More and more cyber attacks are entering networks through known vulnerabilities that remain unpatched. Patching can be an arduous and time-consuming task and it can be risky to reply on users to apply patches when prompted. Automated patching tools such as Novi Patchguard can help IT departments keep up to date with upgrading all devices across their estate. Managed via a centralised dashboard a patch management service will identify what patches have been installed and more importantly what haven’t. Patches can be applied on a scheduled basis can can include remote devices once they become online.

Automated patch management enables IT departments to streamline the patching process and keep operating systems up to date reducing the risk of threats entering the network.

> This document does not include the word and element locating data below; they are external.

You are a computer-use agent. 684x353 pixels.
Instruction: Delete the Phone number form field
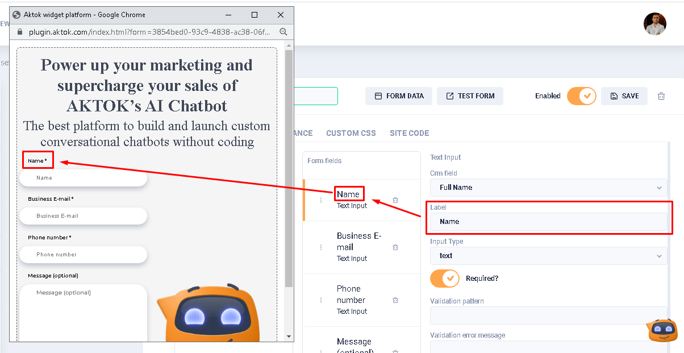pos(395,300)
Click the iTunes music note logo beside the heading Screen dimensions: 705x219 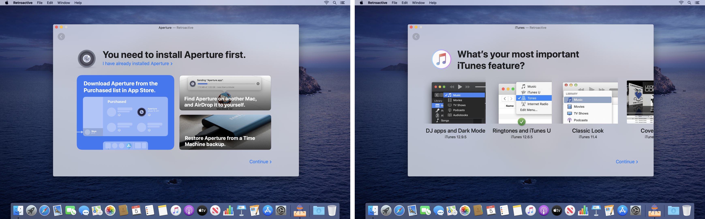441,59
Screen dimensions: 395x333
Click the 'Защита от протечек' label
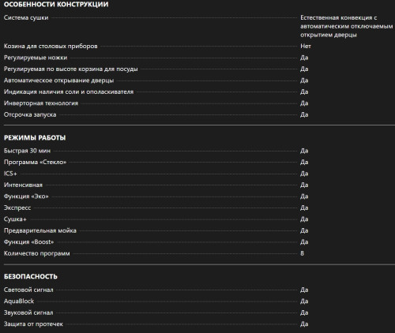(x=33, y=324)
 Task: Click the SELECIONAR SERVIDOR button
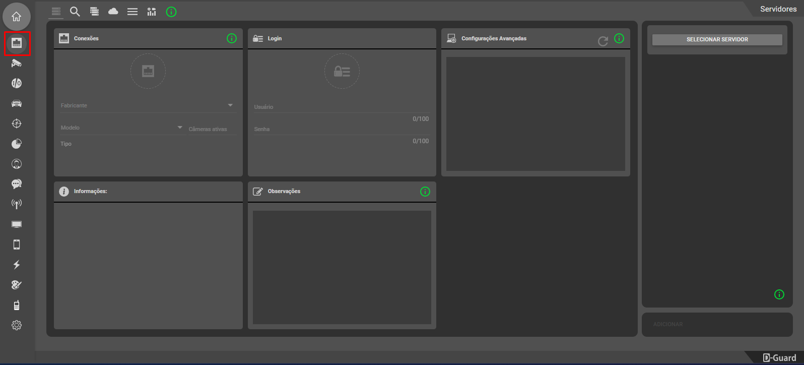pyautogui.click(x=717, y=39)
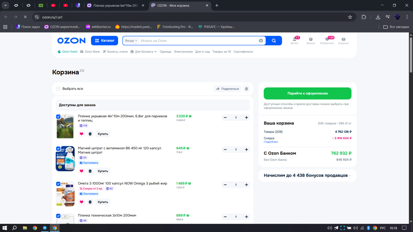
Task: Delete selected items with top trash icon
Action: 247,89
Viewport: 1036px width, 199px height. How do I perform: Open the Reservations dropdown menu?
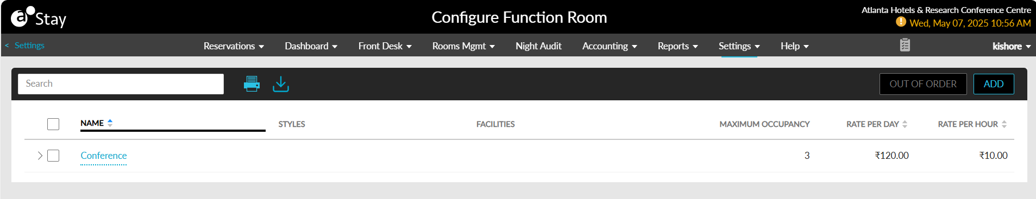point(234,46)
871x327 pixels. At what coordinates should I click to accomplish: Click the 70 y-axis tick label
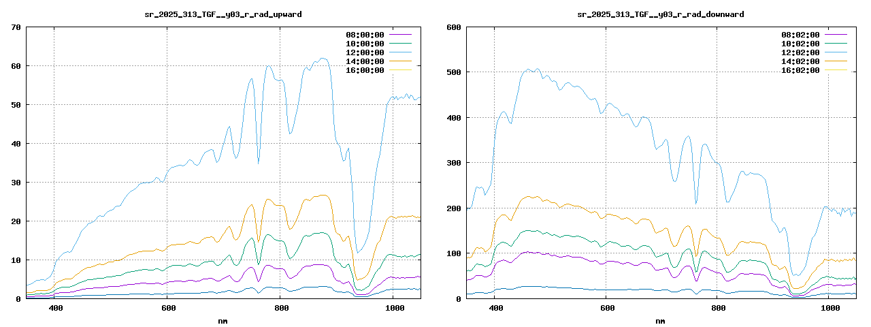coord(16,27)
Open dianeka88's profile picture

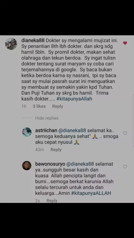(11, 44)
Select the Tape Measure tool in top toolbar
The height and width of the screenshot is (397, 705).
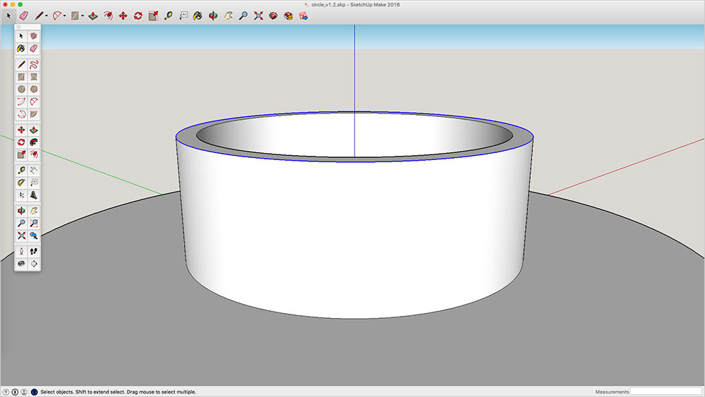168,15
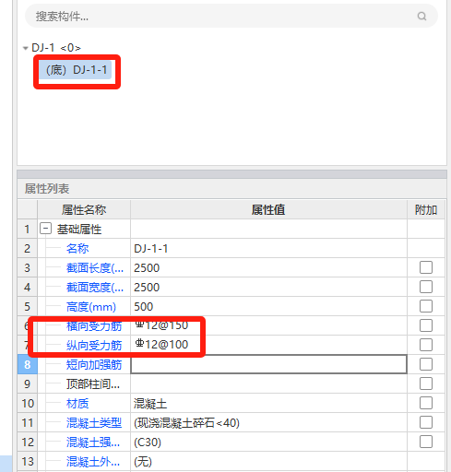Collapse the 基础属性 group
Image resolution: width=451 pixels, height=472 pixels.
[45, 229]
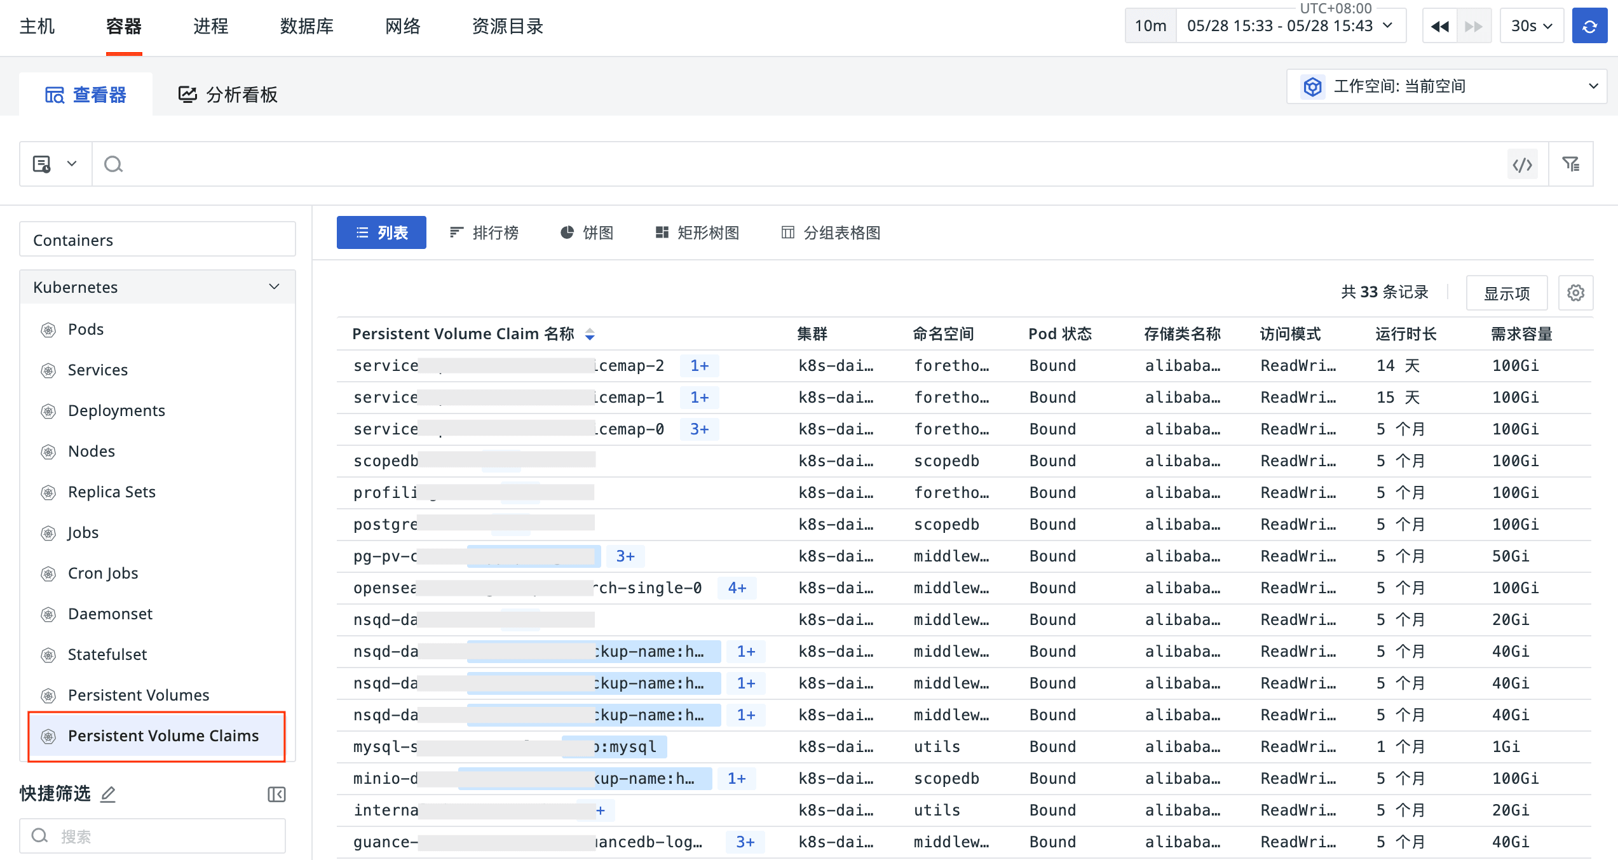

3. Make sure to test disaster recovery plans

Disaster recovery testing should not be an annual drill. Frequent testing is needed to ensure that recovery times remain high so that downtime is minimised. Only with testing can you prove that the backup plan is as effective as it needs to be. Ongoing testing is necessary as the effectiveness of the plan can be impacted with changes to personnel, skill levels and hardware and software architectures.

Converged Plans

Security and disaster recovery plans should align and be considered as a combined strategy with a 3-pronged approach to protect, detect and respond. As one strategy they should be managed by a single team to keep consistency. Often businesses utilise the skills of a managed service provider to capitalise on their expertise. An experienced IT Managed Services company can advise on a combined security and disaster recovery strategy and implement the required measures to affect that strategy. The benefit of their tried and tested expertise is invaluable as IT Managers are easily overwhelmed by the wealth of information and different solutions now available in the security area. A good IT Managed Services provider is constantly testing new strategies, services and solutions and will be well versed in the latest technologies that will assist in protecting data, secure storage of replicate data and speedy resolution of service in the event of an attack.